§ TASK GOAL
Please output exactly the part of the records below that opens with the line containing "Click the Platform column header" and closes with the line containing "Given: Open the Take a Live Tour tab", both lines included, and nothing else.

☆ ☆ ☆ ☆ ☆

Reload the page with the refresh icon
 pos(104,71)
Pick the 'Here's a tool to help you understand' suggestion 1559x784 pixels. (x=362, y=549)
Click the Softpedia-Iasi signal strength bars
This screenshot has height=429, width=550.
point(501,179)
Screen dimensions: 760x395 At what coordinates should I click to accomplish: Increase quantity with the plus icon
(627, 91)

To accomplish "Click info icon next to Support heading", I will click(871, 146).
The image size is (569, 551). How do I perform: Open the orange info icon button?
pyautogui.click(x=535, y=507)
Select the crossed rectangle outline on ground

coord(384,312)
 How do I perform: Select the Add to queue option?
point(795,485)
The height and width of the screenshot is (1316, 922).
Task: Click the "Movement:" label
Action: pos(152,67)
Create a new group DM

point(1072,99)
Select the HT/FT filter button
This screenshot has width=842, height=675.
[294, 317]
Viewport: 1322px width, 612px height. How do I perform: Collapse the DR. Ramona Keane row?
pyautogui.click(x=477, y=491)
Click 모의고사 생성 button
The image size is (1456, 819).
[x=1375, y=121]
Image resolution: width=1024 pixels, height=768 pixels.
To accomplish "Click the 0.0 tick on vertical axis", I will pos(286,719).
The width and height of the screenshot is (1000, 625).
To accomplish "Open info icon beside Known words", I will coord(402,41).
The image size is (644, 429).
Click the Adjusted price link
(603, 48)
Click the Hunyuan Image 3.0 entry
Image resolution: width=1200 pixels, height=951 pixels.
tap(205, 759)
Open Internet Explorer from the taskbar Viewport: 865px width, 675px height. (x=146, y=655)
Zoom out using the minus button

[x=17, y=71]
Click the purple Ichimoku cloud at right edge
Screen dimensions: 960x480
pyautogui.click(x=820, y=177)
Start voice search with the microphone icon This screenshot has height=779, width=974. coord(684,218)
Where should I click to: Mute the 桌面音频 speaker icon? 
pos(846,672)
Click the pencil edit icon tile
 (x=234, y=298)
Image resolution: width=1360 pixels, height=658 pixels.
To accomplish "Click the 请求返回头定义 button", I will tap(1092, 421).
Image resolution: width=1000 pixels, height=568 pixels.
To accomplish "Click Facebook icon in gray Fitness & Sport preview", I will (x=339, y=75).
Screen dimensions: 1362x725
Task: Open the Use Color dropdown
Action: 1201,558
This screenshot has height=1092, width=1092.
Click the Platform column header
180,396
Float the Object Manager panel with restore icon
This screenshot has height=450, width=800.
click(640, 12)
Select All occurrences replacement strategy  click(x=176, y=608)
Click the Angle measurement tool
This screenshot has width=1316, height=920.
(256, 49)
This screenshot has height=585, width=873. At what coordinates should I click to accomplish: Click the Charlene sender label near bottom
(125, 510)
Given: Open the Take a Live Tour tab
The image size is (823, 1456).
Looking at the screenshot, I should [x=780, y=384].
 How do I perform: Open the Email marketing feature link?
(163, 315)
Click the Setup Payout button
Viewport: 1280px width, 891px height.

☆ ☆ ☆ ☆ ☆

§ YOUR SOLUTION
Click the Platform column header
180,396
Float the Object Manager panel with restore icon
This screenshot has height=450, width=800.
click(640, 12)
Select All occurrences replacement strategy  click(x=176, y=608)
Click the Angle measurement tool
This screenshot has width=1316, height=920.
(256, 49)
This screenshot has height=585, width=873. At what coordinates should I click to accomplish: Click the Charlene sender label near bottom
(125, 510)
Given: Open the Take a Live Tour tab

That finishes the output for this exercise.